**Description of the task:** Only the lines from the one with "Task: Click 離開(Q) to quit the game" to the end of the data below should be given again, exactly, with both ends included and pictures omitted.
------
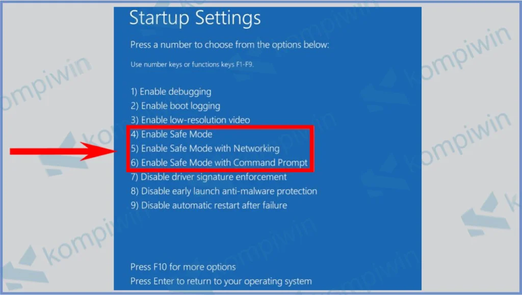Pick Enable low-resolution video

point(190,120)
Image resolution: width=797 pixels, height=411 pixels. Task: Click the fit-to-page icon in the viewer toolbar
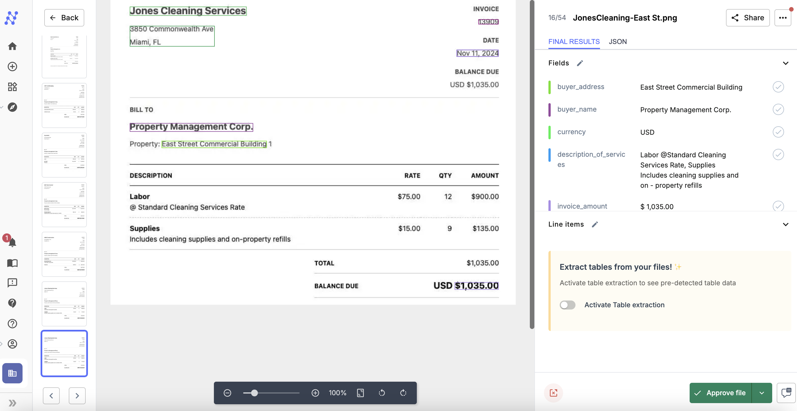click(360, 393)
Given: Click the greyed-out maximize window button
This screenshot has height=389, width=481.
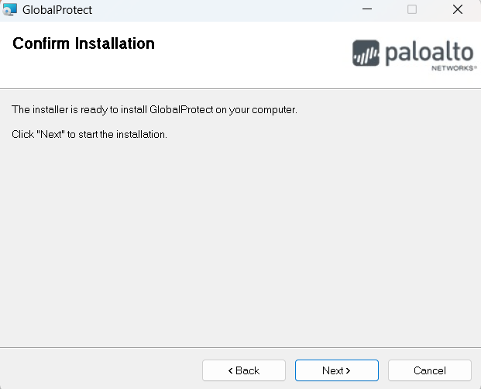Looking at the screenshot, I should (x=412, y=10).
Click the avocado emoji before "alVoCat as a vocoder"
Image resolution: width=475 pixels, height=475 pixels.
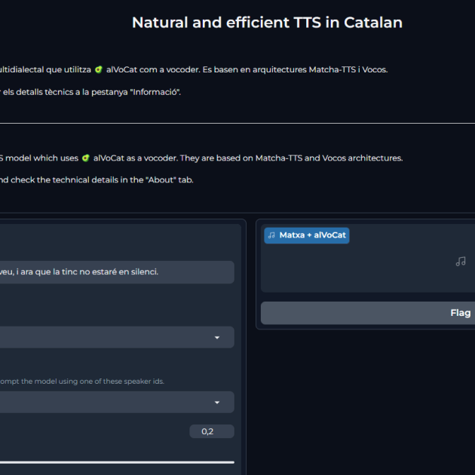[x=86, y=158]
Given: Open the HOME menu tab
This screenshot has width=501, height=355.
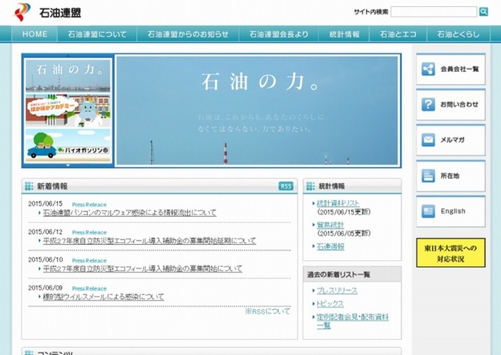Looking at the screenshot, I should [34, 34].
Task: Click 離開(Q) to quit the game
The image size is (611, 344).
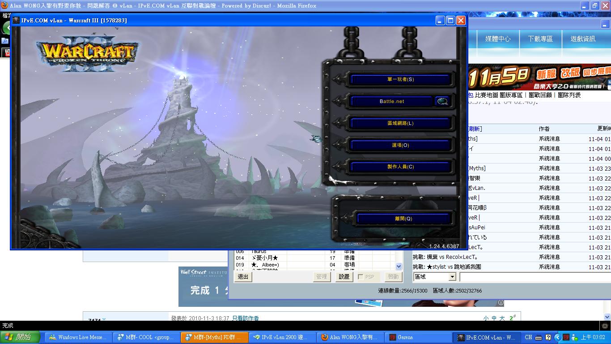Action: pos(403,219)
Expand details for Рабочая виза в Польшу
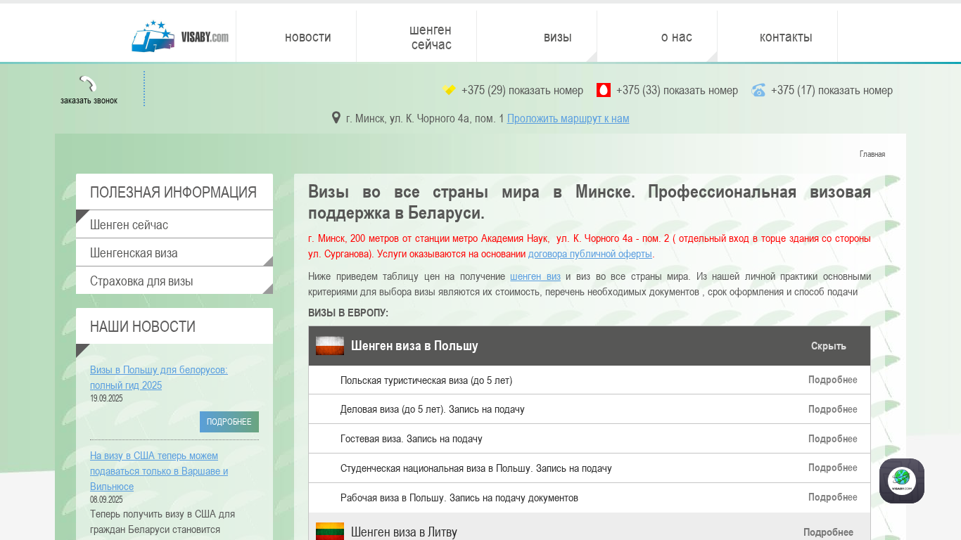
------
**Task output:**
Task: Click 離開(Q) to quit the game
The image size is (611, 344).
Action: pos(403,219)
Expand details for Рабочая виза в Польшу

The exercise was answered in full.